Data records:

***

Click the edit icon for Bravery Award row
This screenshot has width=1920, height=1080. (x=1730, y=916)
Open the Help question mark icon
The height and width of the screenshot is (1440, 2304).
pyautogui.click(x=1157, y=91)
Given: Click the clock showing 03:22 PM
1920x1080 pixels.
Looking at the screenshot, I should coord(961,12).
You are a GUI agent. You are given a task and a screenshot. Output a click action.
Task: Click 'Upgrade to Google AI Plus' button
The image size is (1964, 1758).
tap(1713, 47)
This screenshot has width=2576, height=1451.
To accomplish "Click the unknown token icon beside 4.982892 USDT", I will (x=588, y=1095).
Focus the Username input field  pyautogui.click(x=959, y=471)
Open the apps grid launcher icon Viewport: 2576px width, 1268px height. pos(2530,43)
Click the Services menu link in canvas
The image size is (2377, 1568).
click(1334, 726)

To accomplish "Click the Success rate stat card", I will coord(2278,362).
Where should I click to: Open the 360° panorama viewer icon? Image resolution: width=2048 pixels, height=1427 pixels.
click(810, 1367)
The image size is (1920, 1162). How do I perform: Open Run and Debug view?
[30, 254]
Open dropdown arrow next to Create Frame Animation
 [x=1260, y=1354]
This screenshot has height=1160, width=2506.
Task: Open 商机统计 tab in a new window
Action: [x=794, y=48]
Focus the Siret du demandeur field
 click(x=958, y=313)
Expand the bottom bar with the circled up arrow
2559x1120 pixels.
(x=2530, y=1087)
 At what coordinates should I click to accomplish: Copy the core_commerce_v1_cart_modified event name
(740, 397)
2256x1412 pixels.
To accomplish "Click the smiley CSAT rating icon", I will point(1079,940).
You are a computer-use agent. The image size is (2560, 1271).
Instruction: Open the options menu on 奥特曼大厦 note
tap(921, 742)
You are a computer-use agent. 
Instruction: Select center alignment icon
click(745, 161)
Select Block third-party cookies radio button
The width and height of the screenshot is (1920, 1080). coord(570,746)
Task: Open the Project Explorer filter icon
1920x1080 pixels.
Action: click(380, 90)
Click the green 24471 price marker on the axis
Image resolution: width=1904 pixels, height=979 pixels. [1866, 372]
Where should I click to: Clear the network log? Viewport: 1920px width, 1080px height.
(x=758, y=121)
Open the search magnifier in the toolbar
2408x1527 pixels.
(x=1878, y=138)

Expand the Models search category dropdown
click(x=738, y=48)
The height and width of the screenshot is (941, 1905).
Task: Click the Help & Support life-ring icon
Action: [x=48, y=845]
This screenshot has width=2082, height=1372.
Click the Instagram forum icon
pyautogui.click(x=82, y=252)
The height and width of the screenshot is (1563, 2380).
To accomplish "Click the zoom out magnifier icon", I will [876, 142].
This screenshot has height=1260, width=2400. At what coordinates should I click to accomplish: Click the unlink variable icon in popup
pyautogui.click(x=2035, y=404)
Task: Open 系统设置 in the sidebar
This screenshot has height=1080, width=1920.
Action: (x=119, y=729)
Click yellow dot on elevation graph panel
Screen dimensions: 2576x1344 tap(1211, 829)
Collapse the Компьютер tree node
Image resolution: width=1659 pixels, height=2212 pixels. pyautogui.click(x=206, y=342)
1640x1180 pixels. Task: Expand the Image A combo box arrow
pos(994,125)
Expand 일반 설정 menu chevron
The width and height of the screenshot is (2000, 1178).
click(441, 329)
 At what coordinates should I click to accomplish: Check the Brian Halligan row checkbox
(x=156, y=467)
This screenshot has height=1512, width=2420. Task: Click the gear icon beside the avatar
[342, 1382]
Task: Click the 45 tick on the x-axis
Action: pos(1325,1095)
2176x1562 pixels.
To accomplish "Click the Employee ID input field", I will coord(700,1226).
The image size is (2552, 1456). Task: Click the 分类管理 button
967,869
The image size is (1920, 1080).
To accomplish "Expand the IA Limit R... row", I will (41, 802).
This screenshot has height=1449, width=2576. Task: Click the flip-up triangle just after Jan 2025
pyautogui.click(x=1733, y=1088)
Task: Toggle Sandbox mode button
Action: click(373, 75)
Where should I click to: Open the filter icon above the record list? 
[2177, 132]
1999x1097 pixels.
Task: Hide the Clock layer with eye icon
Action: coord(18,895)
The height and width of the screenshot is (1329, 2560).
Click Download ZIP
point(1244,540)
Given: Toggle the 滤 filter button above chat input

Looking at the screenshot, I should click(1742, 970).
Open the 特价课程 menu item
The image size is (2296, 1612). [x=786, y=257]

***

Could you transcribe each entry exactly as it stands?

Problem solution:
Click the edit icon for Bravery Award row
This screenshot has width=1920, height=1080. (x=1730, y=916)
Open the Help question mark icon
The height and width of the screenshot is (1440, 2304).
pyautogui.click(x=1157, y=91)
Given: Click the clock showing 03:22 PM
1920x1080 pixels.
Looking at the screenshot, I should coord(961,12).
You are a GUI agent. You are given a task and a screenshot. Output a click action.
Task: Click 'Upgrade to Google AI Plus' button
The image size is (1964, 1758).
tap(1713, 47)
This screenshot has width=2576, height=1451.
To accomplish "Click the unknown token icon beside 4.982892 USDT", I will (x=588, y=1095).
Focus the Username input field  pyautogui.click(x=959, y=471)
Open the apps grid launcher icon Viewport: 2576px width, 1268px height. pos(2530,43)
Click the Services menu link in canvas
The image size is (2377, 1568).
click(1334, 726)

To accomplish "Click the Success rate stat card", I will coord(2278,362).
Where should I click to: Open the 360° panorama viewer icon? Image resolution: width=2048 pixels, height=1427 pixels.
click(810, 1367)
The image size is (1920, 1162). How do I perform: Open Run and Debug view?
[30, 254]
Open dropdown arrow next to Create Frame Animation
 [x=1260, y=1354]
This screenshot has height=1160, width=2506.
Task: Open 商机统计 tab in a new window
Action: [x=794, y=48]
Focus the Siret du demandeur field
 click(x=958, y=313)
Expand the bottom bar with the circled up arrow
2559x1120 pixels.
(x=2530, y=1087)
 At what coordinates should I click to accomplish: Copy the core_commerce_v1_cart_modified event name
(740, 397)
2256x1412 pixels.
To accomplish "Click the smiley CSAT rating icon", I will point(1079,940).
You are a computer-use agent. The image size is (2560, 1271).
Instruction: Open the options menu on 奥特曼大厦 note
tap(921, 742)
You are a computer-use agent. 
Instruction: Select center alignment icon
click(745, 161)
Select Block third-party cookies radio button
The width and height of the screenshot is (1920, 1080). coord(570,746)
Task: Open the Project Explorer filter icon
1920x1080 pixels.
Action: click(380, 90)
Click the green 24471 price marker on the axis
Image resolution: width=1904 pixels, height=979 pixels. [1866, 372]
Where should I click to: Clear the network log? Viewport: 1920px width, 1080px height.
(x=758, y=121)
Open the search magnifier in the toolbar
2408x1527 pixels.
(x=1878, y=138)

Expand the Models search category dropdown
click(x=738, y=48)
The height and width of the screenshot is (941, 1905).
Task: Click the Help & Support life-ring icon
Action: [x=48, y=845]
This screenshot has width=2082, height=1372.
Click the Instagram forum icon
pyautogui.click(x=82, y=252)
The height and width of the screenshot is (1563, 2380).
To accomplish "Click the zoom out magnifier icon", I will [876, 142].
This screenshot has height=1260, width=2400. At what coordinates should I click to accomplish: Click the unlink variable icon in popup
pyautogui.click(x=2035, y=404)
Task: Open 系统设置 in the sidebar
This screenshot has height=1080, width=1920.
Action: (x=119, y=729)
Click yellow dot on elevation graph panel
Screen dimensions: 2576x1344 tap(1211, 829)
Collapse the Компьютер tree node
Image resolution: width=1659 pixels, height=2212 pixels. pyautogui.click(x=206, y=342)
1640x1180 pixels. Task: Expand the Image A combo box arrow
pos(994,125)
Expand 일반 설정 menu chevron
The width and height of the screenshot is (2000, 1178).
click(441, 329)
 At what coordinates should I click to accomplish: Check the Brian Halligan row checkbox
(x=156, y=467)
This screenshot has height=1512, width=2420. Task: Click the gear icon beside the avatar
[342, 1382]
Task: Click the 45 tick on the x-axis
Action: pos(1325,1095)
2176x1562 pixels.
To accomplish "Click the Employee ID input field", I will coord(700,1226).
The image size is (2552, 1456). Task: Click the 分类管理 button
967,869
The image size is (1920, 1080).
To accomplish "Expand the IA Limit R... row", I will (41, 802).
This screenshot has height=1449, width=2576. Task: Click the flip-up triangle just after Jan 2025
pyautogui.click(x=1733, y=1088)
Task: Toggle Sandbox mode button
Action: click(373, 75)
Where should I click to: Open the filter icon above the record list? 
[2177, 132]
1999x1097 pixels.
Task: Hide the Clock layer with eye icon
Action: coord(18,895)
The height and width of the screenshot is (1329, 2560).
Click Download ZIP
point(1244,540)
Given: Toggle the 滤 filter button above chat input

Looking at the screenshot, I should click(1742, 970).
Open the 特价课程 menu item
The image size is (2296, 1612). [x=786, y=257]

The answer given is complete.